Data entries
»»

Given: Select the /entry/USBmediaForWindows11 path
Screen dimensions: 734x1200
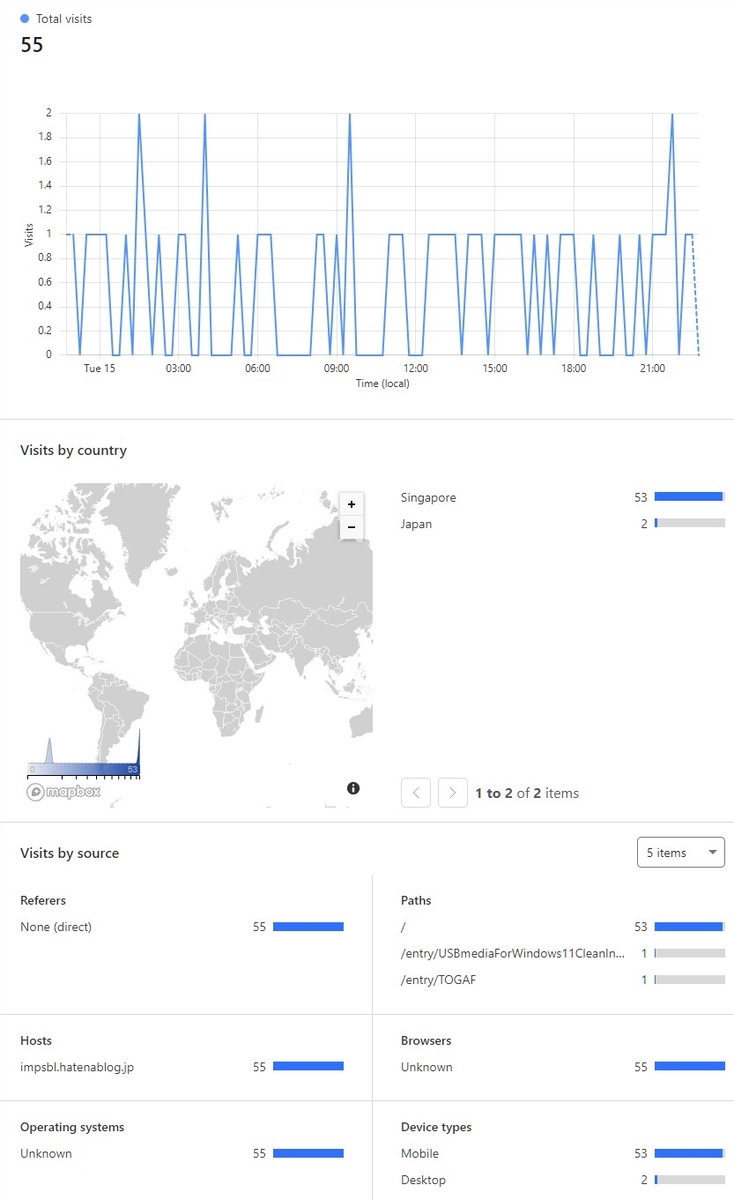Looking at the screenshot, I should coord(512,954).
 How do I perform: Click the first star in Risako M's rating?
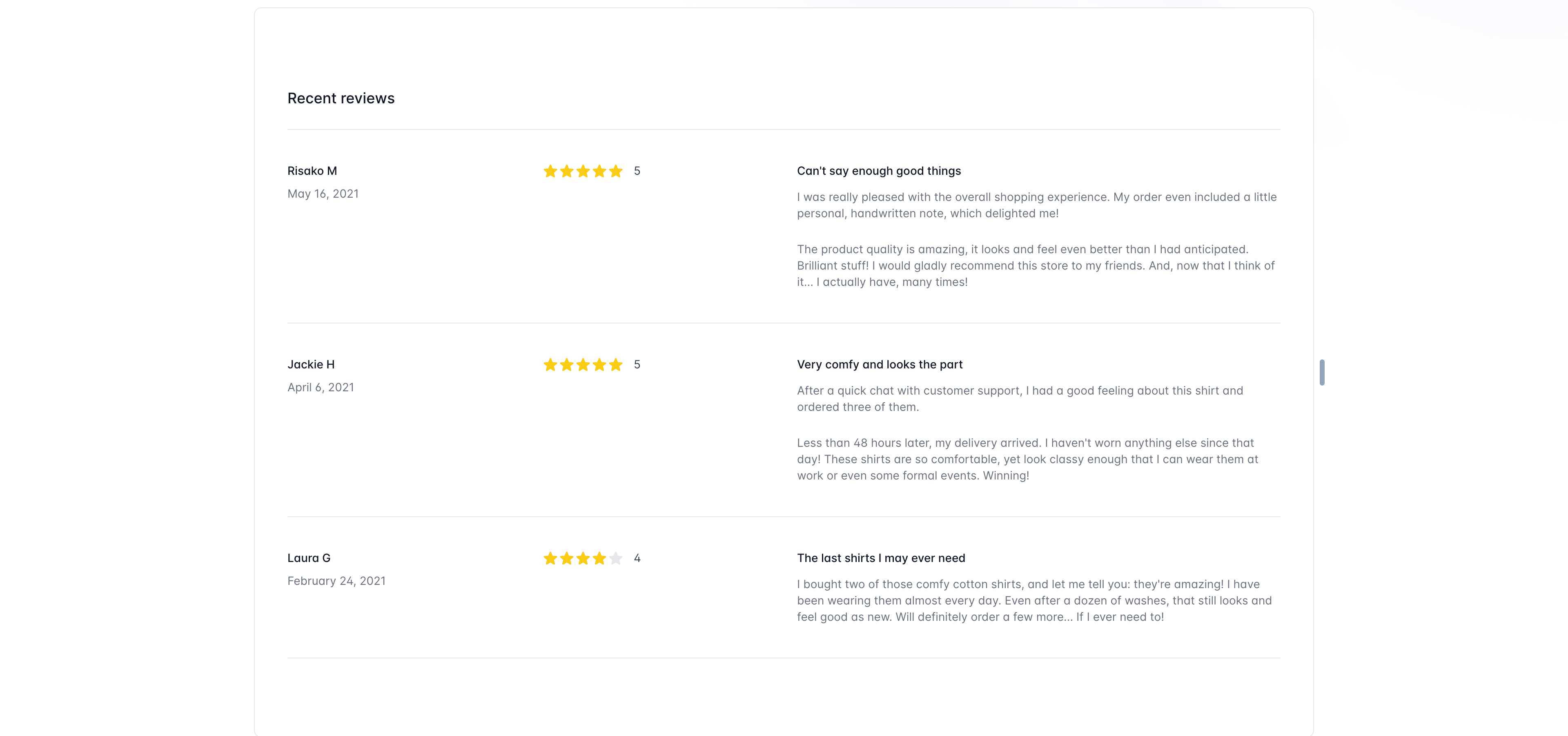coord(550,171)
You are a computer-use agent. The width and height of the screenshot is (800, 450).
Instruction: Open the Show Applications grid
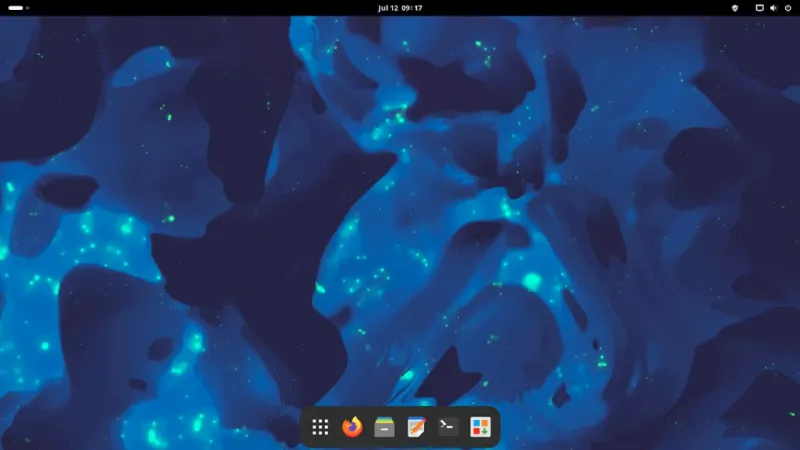point(320,427)
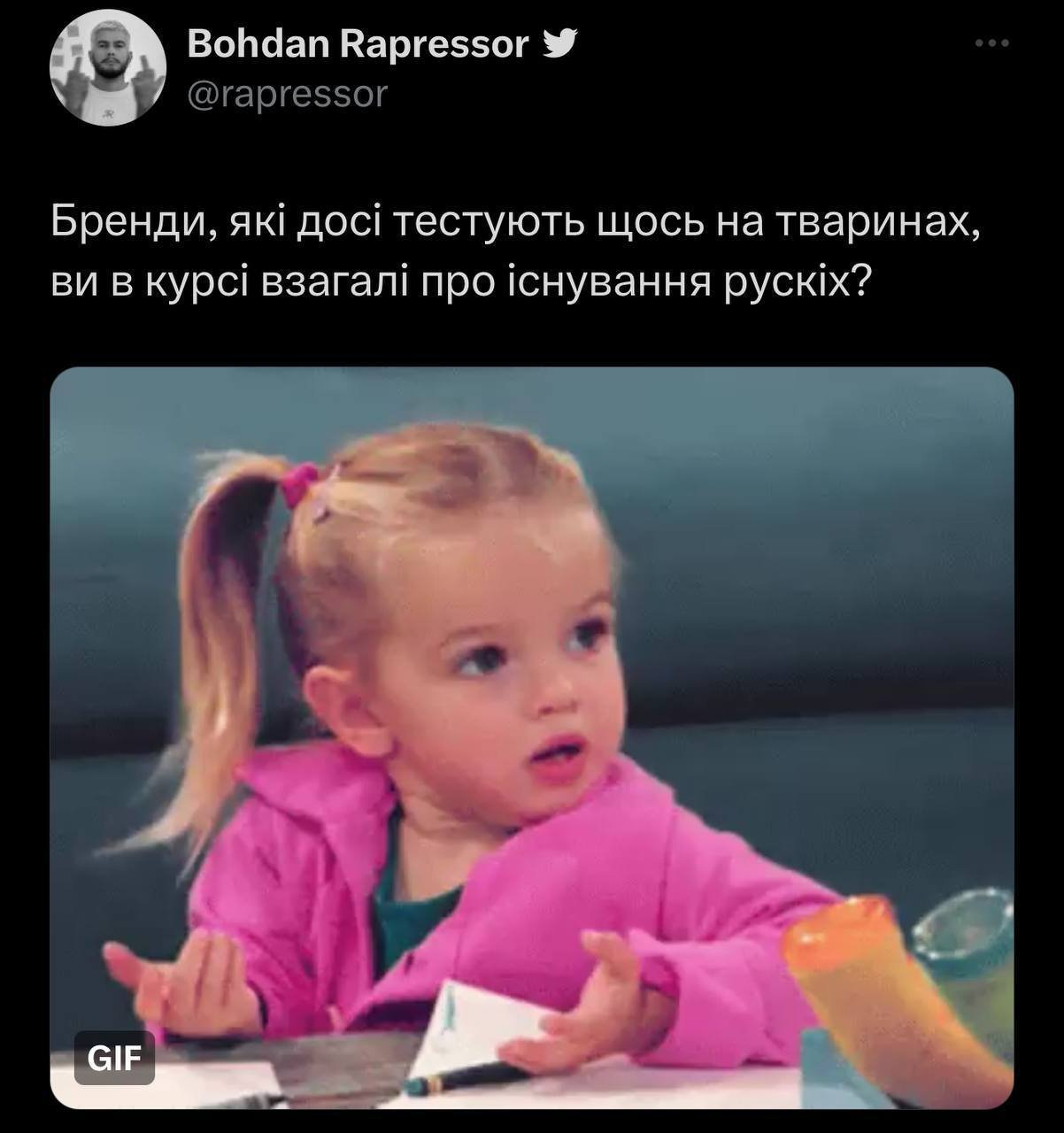The image size is (1064, 1133).
Task: Click the white paper on the table
Action: coord(478,1027)
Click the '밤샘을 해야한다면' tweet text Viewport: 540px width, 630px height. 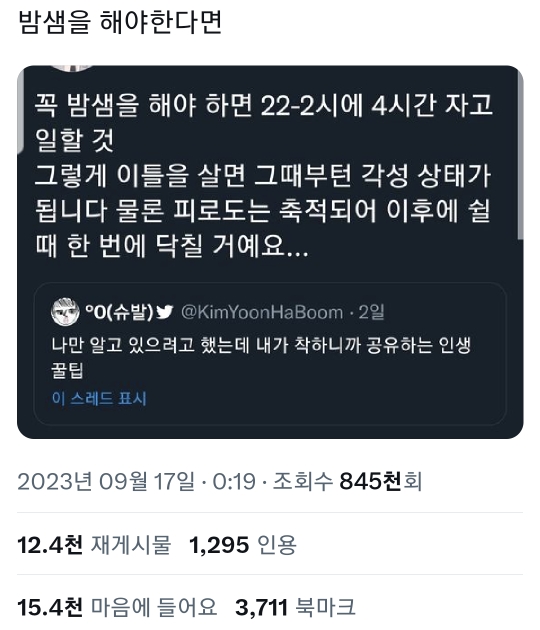[x=120, y=21]
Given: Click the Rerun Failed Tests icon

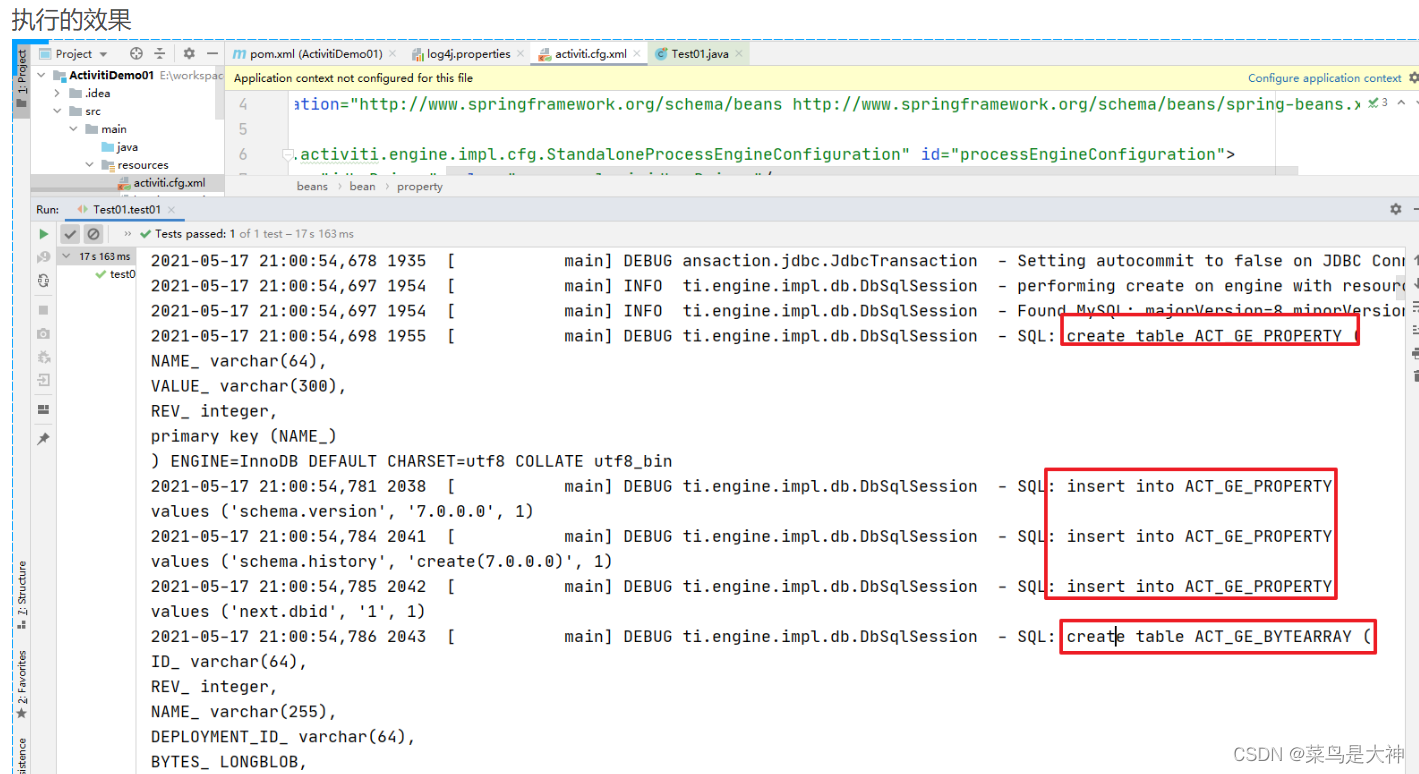Looking at the screenshot, I should pyautogui.click(x=42, y=256).
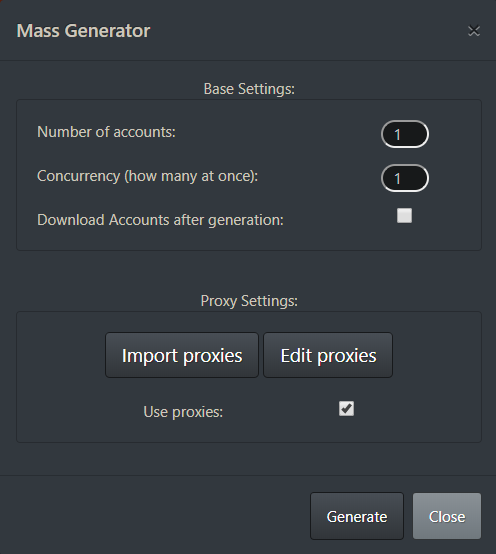Click the blank header area beside the title
This screenshot has width=496, height=554.
[307, 31]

««

▶ YOUR OBJECTIVE:
To complete this exercise, transcribe exactly the lines above from the one that holds "Screen dimensions: 734x1200" through the one that holds "You are a computer-use". Pictures stay out.

▶ ANSWER TO THIS TASK:
Screen dimensions: 734x1200
Looking at the screenshot, I should coord(512,954).
 How do I perform: Click the first star in Risako M's rating?
coord(550,171)
You are a computer-use agent. The width and height of the screenshot is (800, 450).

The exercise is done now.